▶ TASK TO COMPLETE
Output the data below exactly, down to the last character.

▶ SOURCE INFORMATION
══════════════════════════════

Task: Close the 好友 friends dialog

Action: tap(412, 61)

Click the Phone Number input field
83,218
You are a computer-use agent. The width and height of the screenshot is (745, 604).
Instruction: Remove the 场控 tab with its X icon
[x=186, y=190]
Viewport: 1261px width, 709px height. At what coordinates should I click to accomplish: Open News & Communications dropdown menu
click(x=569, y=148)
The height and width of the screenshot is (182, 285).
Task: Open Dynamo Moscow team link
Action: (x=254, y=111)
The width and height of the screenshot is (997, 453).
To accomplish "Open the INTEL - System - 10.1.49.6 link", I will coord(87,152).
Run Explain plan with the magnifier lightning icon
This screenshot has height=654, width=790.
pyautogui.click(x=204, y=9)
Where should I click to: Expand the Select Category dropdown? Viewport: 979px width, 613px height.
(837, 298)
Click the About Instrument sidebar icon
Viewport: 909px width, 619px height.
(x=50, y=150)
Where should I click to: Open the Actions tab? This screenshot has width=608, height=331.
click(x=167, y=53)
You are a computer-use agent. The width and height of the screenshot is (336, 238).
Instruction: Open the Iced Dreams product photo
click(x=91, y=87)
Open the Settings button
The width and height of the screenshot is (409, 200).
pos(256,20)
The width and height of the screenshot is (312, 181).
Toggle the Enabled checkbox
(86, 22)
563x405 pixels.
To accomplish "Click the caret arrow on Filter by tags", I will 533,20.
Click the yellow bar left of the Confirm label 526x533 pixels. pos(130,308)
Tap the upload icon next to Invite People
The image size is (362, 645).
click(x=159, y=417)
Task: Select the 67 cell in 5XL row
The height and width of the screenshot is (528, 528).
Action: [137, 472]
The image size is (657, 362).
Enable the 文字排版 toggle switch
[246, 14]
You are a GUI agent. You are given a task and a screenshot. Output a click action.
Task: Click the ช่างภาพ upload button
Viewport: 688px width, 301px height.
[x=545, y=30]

══════════════════════════════

▶ REPLY
Task: Close the 好友 friends dialog

Action: tap(412, 61)

Click the Phone Number input field
83,218
You are a computer-use agent. The width and height of the screenshot is (745, 604).
Instruction: Remove the 场控 tab with its X icon
[x=186, y=190]
Viewport: 1261px width, 709px height. At what coordinates should I click to accomplish: Open News & Communications dropdown menu
click(x=569, y=148)
The height and width of the screenshot is (182, 285).
Task: Open Dynamo Moscow team link
Action: (x=254, y=111)
The width and height of the screenshot is (997, 453).
To accomplish "Open the INTEL - System - 10.1.49.6 link", I will coord(87,152).
Run Explain plan with the magnifier lightning icon
This screenshot has height=654, width=790.
pyautogui.click(x=204, y=9)
Where should I click to: Expand the Select Category dropdown? Viewport: 979px width, 613px height.
(837, 298)
Click the About Instrument sidebar icon
Viewport: 909px width, 619px height.
(x=50, y=150)
Where should I click to: Open the Actions tab? This screenshot has width=608, height=331.
click(x=167, y=53)
You are a computer-use agent. The width and height of the screenshot is (336, 238).
Instruction: Open the Iced Dreams product photo
click(x=91, y=87)
Open the Settings button
The width and height of the screenshot is (409, 200).
pos(256,20)
The width and height of the screenshot is (312, 181).
Toggle the Enabled checkbox
(86, 22)
563x405 pixels.
To accomplish "Click the caret arrow on Filter by tags", I will 533,20.
Click the yellow bar left of the Confirm label 526x533 pixels. pos(130,308)
Tap the upload icon next to Invite People
The image size is (362, 645).
click(x=159, y=417)
Task: Select the 67 cell in 5XL row
The height and width of the screenshot is (528, 528).
Action: [137, 472]
The image size is (657, 362).
Enable the 文字排版 toggle switch
[246, 14]
You are a GUI agent. You are given a task and a screenshot. Output a click action.
Task: Click the ช่างภาพ upload button
Viewport: 688px width, 301px height.
[x=545, y=30]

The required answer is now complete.